As a Gaming Parent, Do You Encourage Your Kids to Like Retro Games?

As parents, we are continuously told that it is bad for kids to spend their leisure time playing video games. The experts say too much screen time, which includes slumping in front of a games console or smartphone, is detrimental to a child’s development. The problem comes if you love gaming. After all, how can you sit there and tell your kids to get off the PS4 when you are about to spend the evening vanquishing monsters on World of Warcraft? It is a tricky dilemma.

Lots of adults love to play bingo and other modern games. These games are visually attractive, fun to play, and designed for smartphones and tablets. Kids also love to play the latest games and many of them will nag their parents to death in order to persuade them to pay for the latest game release. But what many parents fail to realise is that there is a place for retro games, and if you can persuade your kids to give them a go, they can have hours of fun.

Gaming in Moderation

Clearly spending every waking hour gaming is not healthy. After all, you need to eat, sleep and socialise. The same applies to kids. If they exist in a gaming netherworld from the moment they wake up to the moment they go to bed, homework is not going to get done.

The Joys of Retro Games

Retro games are simpler and less immersive than modern platform games. Remember Sonic the Hedgehog? It was addictive and fun, but you didn’t need to create a wealth of new characters or forge alliances to have a good time on your Sega Megadrive.

Many modern games are released too early. They hit the virtual shelves full of bugs and glitches, which causes headaches and no end of frustration. Larger platform games also require updates and patches, which take forever to download and can be costly.
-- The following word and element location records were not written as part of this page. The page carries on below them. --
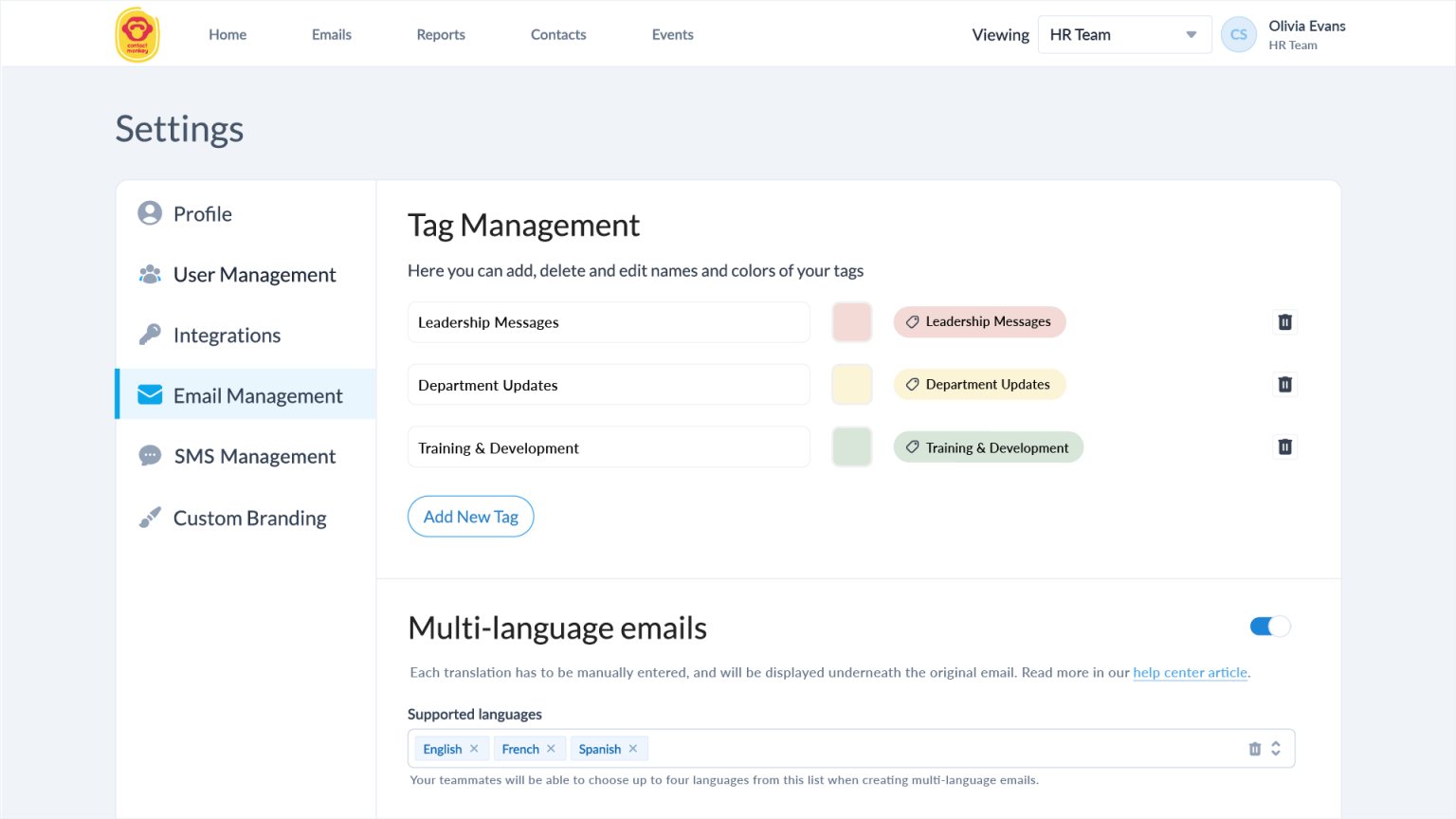Remove French from supported languages

click(551, 748)
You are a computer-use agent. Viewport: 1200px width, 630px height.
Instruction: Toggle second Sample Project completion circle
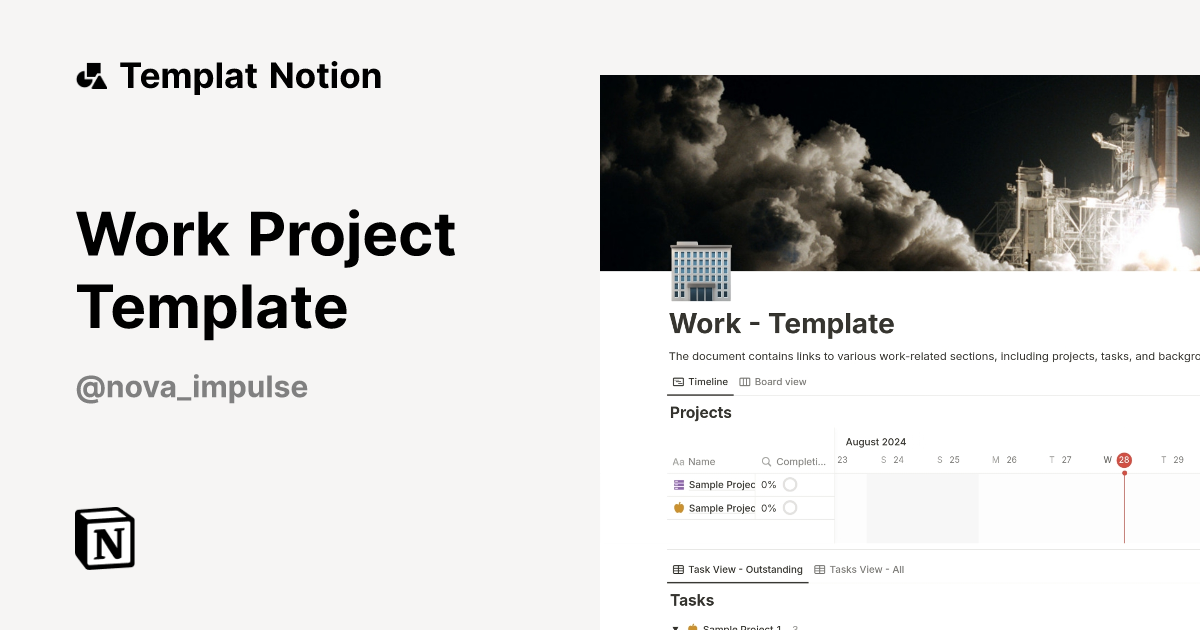(x=791, y=508)
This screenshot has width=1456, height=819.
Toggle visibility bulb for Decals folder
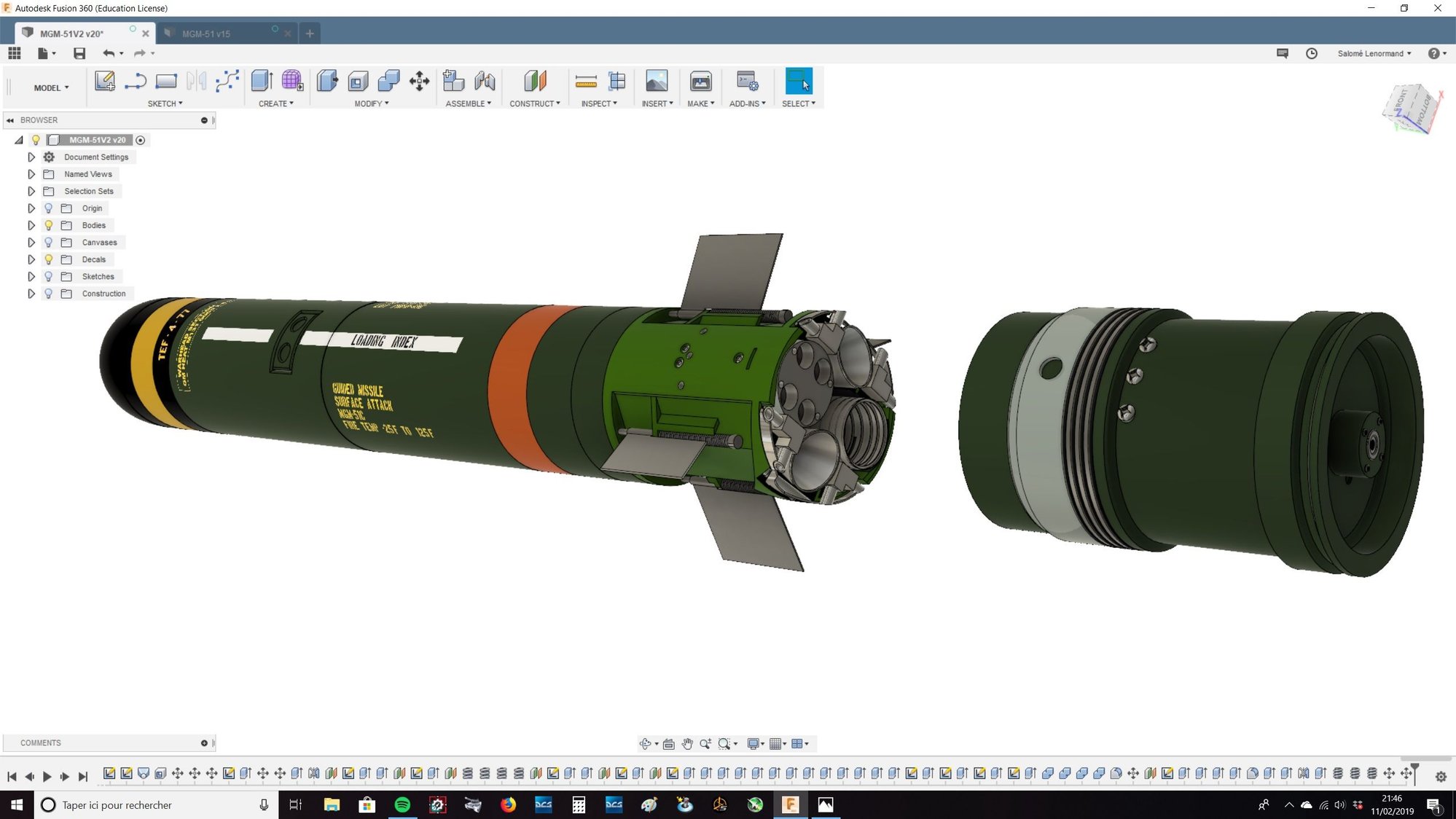click(x=49, y=259)
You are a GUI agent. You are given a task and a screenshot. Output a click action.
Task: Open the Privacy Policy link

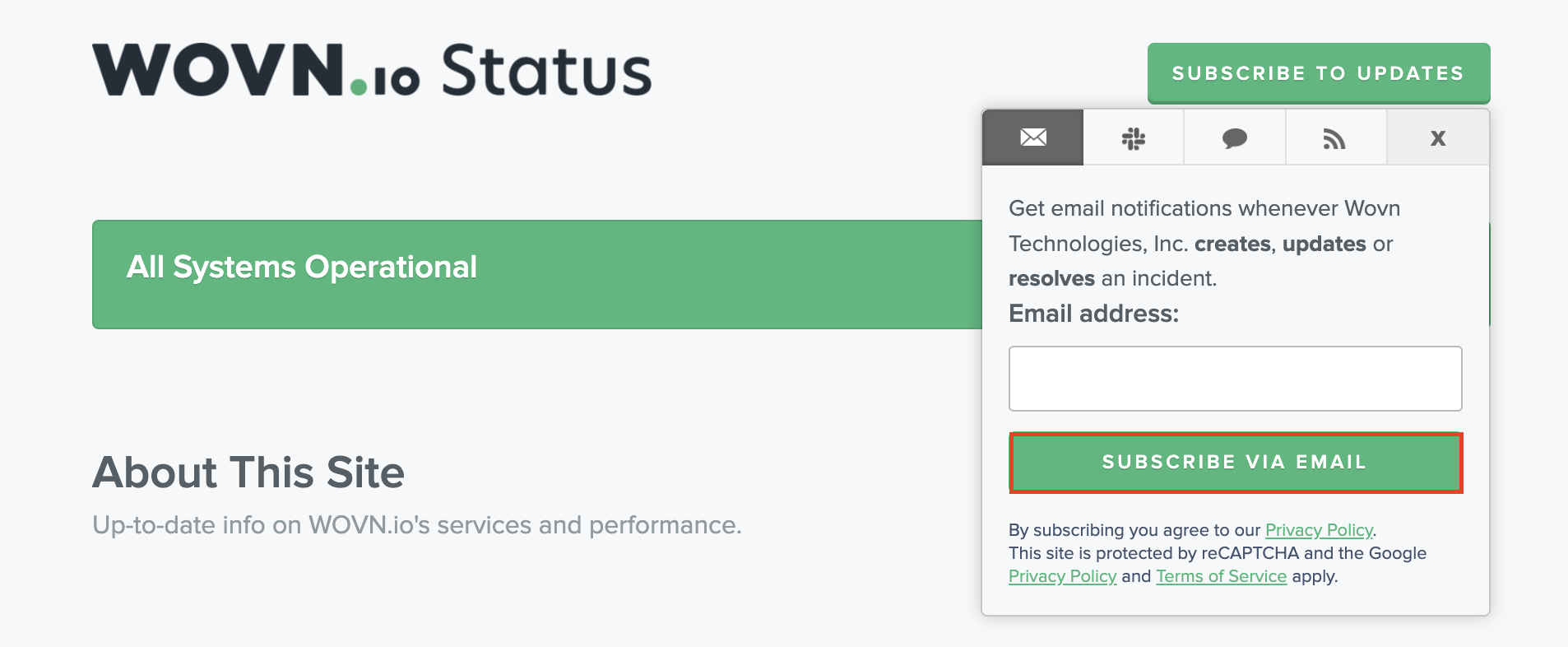[x=1318, y=530]
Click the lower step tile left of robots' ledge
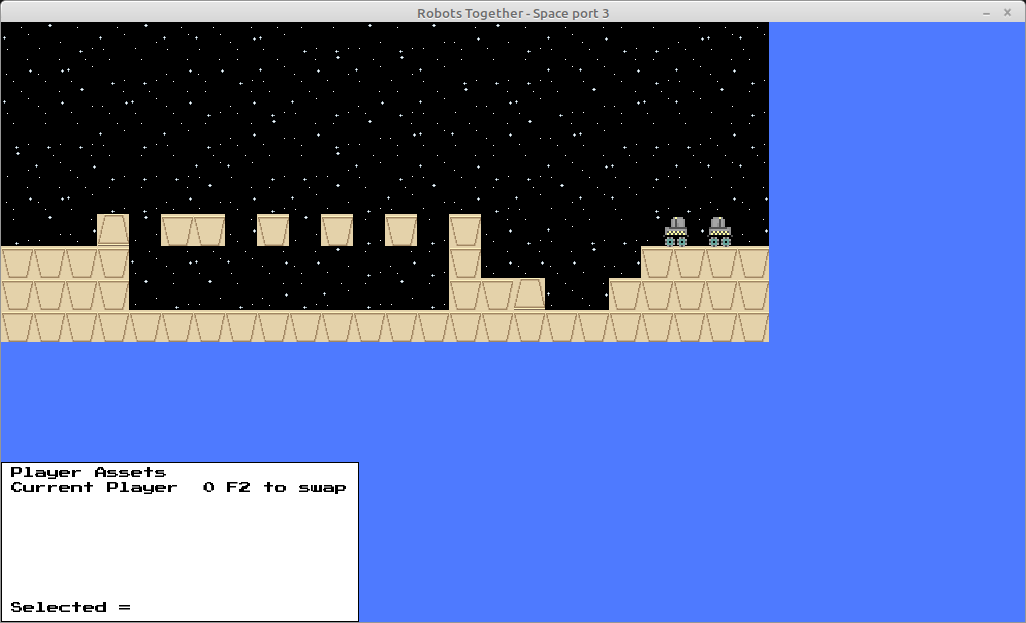Image resolution: width=1026 pixels, height=623 pixels. (x=625, y=295)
Retro games are so much simpler. Most load really quickly and you don’t need an internet connection to play. Features within the game can be unlocked as you play, usually as a reward for being good at the game, and there is no extra cost involved. In modern games, extra features often come at an extra cost, which can be immensely frustrating for parents.

Parents vs. Kids

The great thing about encouraging your kids to have a go at some of the retro games you used to play is that you stand a reasonable chance of actually beating them. Most kids have grown up gaming, so their skills are finely honed from hundreds of hours of intensive play. Adults have to work, so they don’t have as much free time. Even if you are not an expert on the retro games from your misspent youth, you are still likely to be better than your kids.

If you have yet to persuade your kids that retro games are fun, organise a retro gaming evening for the family and let them have a go. The kids will have a ball.